Does anyone here work or have worked in the past as a mining engineer, specifically coal mining? If so, what all does the job entail? What are some of the pros and cons? Is the money good? Any help would be greatly appreciated.


----------



## DVINNY (Sep 5, 2006)

Don't even consider it!!!!!!!!!

That's my advice.

I worked for a major coal company from '97 to '99. Decent pay if it were 40 hrs./wk, but it's not. I was there 10-12 hrs per day and 6-7 days a week. Never less than 60+ hrs/wk.

I doubt any of the other companies are any different. They want you to live, eat, and breathe company. if you don't, you're on Mid-nights with the misfits.

I have friends that are still in, and making 100+k and hate life, and wish they had never went. They are paying big mortgages and wife's that spend the $$, so they are trapped.

One even quoted to me "he looks at trees along the road on his way to work, and thinks about driving head on into them cause he knows it will at least get him a day off". that's bad.


----------



## cement (Sep 5, 2006)

look at this:

---------------------------------------------

What Do Mining Engineers Get Paid?

A survey of the 2005 final year students in Mining Engineering at UNSW found their mean starting package was $81,950 per year and ranged from $72,000 to $96,000.

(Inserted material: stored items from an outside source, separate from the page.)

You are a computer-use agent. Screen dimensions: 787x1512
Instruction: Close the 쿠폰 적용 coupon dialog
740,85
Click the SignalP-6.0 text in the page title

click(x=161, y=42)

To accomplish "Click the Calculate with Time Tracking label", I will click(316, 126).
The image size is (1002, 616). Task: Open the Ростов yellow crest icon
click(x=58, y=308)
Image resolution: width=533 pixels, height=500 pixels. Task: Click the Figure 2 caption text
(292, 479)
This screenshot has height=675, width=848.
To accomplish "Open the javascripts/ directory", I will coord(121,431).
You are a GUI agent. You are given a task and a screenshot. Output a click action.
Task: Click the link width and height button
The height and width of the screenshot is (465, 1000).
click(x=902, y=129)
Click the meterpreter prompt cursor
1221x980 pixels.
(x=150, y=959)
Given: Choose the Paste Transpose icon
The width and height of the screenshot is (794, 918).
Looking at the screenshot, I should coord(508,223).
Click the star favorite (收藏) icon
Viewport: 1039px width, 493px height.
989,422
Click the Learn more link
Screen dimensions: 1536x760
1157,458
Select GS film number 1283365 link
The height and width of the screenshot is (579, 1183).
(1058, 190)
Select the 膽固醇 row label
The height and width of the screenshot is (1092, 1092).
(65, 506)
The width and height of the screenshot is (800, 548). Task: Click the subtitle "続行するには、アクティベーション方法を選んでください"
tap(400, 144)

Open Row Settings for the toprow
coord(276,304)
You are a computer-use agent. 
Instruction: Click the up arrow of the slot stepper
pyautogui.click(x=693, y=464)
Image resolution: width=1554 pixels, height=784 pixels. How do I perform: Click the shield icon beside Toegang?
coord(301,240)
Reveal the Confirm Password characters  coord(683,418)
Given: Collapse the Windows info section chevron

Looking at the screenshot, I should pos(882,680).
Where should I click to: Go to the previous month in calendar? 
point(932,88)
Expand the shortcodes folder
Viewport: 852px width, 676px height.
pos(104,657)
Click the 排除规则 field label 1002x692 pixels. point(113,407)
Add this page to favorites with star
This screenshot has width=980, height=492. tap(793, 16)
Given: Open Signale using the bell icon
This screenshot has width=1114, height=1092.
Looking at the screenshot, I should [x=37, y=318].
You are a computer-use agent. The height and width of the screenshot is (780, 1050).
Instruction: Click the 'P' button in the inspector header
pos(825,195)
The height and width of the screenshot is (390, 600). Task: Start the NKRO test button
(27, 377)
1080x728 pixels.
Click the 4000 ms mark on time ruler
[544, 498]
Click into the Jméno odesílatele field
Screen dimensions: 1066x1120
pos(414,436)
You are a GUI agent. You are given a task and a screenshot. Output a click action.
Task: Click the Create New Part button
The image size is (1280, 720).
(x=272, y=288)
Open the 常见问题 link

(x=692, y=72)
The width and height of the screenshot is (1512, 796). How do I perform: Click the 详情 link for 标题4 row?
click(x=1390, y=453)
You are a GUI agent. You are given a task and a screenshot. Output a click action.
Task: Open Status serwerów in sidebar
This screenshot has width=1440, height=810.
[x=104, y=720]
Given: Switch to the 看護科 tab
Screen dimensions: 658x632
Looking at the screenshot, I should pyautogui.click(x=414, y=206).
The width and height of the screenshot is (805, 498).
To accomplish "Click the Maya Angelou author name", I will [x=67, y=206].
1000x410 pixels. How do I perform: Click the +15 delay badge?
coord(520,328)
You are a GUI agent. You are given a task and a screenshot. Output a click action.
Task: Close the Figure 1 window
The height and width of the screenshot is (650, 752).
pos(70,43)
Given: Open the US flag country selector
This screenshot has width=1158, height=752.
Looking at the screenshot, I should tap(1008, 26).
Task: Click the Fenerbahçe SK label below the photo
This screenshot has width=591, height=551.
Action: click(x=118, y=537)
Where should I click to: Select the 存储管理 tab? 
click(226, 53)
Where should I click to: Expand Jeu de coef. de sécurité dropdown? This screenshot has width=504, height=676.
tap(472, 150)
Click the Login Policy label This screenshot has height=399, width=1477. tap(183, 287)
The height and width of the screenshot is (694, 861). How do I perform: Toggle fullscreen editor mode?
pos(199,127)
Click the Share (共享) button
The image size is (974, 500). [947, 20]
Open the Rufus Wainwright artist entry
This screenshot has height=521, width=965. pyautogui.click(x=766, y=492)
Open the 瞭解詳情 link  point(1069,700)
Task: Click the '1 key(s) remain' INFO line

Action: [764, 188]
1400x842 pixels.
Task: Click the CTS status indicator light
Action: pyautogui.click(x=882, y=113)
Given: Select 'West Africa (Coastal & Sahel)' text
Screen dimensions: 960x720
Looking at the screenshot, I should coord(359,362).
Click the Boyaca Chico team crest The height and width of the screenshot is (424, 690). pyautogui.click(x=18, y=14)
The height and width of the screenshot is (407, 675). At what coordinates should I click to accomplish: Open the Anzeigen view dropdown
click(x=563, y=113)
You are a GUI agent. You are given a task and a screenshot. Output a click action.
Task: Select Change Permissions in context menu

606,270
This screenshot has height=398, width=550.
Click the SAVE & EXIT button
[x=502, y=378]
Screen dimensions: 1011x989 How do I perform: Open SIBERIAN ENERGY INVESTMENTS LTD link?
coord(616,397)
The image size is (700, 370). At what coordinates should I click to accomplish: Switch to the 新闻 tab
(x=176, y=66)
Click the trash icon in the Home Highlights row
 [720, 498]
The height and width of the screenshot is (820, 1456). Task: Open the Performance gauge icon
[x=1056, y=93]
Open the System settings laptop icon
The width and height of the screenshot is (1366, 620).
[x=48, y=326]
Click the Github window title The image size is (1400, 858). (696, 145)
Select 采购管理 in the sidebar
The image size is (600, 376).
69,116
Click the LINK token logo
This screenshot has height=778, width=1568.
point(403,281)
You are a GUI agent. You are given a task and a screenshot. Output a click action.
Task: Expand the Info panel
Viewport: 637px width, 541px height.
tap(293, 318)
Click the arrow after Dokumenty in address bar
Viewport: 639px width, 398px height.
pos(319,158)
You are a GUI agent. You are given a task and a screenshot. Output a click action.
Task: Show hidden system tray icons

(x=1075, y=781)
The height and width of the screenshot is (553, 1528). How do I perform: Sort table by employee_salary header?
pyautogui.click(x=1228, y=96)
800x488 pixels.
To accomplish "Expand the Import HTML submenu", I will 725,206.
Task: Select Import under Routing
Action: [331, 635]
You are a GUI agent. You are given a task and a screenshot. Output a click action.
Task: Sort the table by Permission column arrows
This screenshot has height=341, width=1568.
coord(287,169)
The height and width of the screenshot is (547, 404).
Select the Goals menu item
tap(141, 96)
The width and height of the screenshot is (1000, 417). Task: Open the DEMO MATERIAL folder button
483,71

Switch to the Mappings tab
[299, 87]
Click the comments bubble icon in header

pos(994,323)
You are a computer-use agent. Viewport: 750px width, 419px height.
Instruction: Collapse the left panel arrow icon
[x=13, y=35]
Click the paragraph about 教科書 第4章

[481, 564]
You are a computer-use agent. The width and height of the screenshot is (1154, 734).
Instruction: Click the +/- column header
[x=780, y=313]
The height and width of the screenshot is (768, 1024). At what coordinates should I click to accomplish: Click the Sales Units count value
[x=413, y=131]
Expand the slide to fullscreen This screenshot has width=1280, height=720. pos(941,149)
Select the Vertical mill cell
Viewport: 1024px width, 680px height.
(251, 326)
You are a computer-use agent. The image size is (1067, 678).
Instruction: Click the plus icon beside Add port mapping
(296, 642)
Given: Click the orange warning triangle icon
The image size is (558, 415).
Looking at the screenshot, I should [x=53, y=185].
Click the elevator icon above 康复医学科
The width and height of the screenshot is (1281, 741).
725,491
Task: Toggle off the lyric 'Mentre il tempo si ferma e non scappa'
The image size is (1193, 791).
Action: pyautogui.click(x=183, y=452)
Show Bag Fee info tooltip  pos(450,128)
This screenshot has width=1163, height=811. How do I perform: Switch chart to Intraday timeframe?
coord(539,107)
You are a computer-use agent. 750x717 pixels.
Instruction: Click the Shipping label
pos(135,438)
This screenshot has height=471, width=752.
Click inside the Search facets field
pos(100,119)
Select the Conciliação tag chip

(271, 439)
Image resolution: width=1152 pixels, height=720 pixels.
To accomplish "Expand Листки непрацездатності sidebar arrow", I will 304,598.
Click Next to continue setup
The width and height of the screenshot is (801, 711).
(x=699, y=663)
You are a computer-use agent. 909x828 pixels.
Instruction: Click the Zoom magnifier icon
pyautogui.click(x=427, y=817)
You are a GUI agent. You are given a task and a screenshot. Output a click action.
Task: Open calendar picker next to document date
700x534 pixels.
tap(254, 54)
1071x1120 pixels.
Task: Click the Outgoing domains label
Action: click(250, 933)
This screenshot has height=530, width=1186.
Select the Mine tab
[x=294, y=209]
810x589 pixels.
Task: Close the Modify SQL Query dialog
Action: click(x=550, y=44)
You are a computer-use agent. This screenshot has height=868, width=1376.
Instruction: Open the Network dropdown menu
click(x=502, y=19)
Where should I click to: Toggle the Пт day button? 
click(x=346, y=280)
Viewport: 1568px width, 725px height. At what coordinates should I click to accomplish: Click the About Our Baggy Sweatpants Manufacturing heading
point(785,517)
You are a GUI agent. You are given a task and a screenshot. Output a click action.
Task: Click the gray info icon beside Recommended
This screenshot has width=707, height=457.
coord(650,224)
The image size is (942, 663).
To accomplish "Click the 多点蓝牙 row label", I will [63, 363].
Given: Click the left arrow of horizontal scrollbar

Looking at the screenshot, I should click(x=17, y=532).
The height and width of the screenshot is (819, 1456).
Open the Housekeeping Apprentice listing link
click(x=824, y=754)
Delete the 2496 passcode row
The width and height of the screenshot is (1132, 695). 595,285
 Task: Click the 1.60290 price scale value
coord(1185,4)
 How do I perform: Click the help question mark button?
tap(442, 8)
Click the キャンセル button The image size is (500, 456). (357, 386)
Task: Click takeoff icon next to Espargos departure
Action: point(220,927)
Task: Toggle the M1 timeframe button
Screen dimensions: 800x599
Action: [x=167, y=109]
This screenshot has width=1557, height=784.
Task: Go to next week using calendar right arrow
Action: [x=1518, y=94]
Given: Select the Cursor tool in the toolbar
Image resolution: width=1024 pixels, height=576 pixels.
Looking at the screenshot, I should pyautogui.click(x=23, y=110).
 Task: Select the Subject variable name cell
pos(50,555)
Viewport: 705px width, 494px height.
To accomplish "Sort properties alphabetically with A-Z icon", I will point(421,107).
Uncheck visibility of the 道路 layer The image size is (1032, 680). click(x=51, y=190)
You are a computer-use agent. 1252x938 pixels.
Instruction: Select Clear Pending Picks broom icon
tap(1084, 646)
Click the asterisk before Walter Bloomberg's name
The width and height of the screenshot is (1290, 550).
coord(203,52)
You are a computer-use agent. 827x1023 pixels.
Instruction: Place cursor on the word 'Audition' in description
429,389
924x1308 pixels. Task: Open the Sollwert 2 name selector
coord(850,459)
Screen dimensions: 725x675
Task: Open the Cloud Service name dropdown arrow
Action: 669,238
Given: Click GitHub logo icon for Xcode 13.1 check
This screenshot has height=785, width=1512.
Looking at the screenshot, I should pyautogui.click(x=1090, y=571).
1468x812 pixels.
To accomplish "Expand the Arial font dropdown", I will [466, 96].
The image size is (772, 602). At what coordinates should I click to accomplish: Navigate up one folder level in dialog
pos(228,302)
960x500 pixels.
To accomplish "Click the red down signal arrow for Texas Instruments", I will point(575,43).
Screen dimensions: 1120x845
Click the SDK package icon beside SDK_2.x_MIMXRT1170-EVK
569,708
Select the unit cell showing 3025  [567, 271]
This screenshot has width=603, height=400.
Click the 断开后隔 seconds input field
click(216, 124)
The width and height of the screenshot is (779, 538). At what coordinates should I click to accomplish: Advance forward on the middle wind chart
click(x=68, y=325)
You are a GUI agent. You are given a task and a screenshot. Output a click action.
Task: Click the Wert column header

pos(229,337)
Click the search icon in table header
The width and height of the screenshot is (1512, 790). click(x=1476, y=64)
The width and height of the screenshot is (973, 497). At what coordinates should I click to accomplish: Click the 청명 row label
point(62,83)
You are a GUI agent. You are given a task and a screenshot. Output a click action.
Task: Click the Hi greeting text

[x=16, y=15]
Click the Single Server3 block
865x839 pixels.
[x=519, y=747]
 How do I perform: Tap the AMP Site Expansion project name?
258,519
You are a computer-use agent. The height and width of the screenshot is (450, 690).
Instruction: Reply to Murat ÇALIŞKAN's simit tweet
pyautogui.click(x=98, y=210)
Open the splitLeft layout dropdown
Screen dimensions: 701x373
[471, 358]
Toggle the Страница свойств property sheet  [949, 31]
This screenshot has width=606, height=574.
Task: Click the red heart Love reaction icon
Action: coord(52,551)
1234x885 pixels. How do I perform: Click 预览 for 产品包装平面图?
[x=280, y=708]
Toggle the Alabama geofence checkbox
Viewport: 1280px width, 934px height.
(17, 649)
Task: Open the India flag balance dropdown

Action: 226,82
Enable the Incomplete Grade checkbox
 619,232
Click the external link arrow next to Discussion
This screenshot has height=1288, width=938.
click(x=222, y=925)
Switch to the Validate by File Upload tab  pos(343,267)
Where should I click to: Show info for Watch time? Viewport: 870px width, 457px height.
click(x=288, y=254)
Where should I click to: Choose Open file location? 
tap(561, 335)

The median starting salary for UNSW mining engineering graduates in 2003 was $70,003 (source: 2003 Graduate Survey, May 2004). In recent years mining engineering graduates have been one of the highest paying professions, followed by dentistry ($46,450) and pharmacy ($45,000).

The table compares the starting salaries for a range of professional courses over a three year period.

-------------------------------

that is Austrailia of course, things are a bit upsidedown there.


----------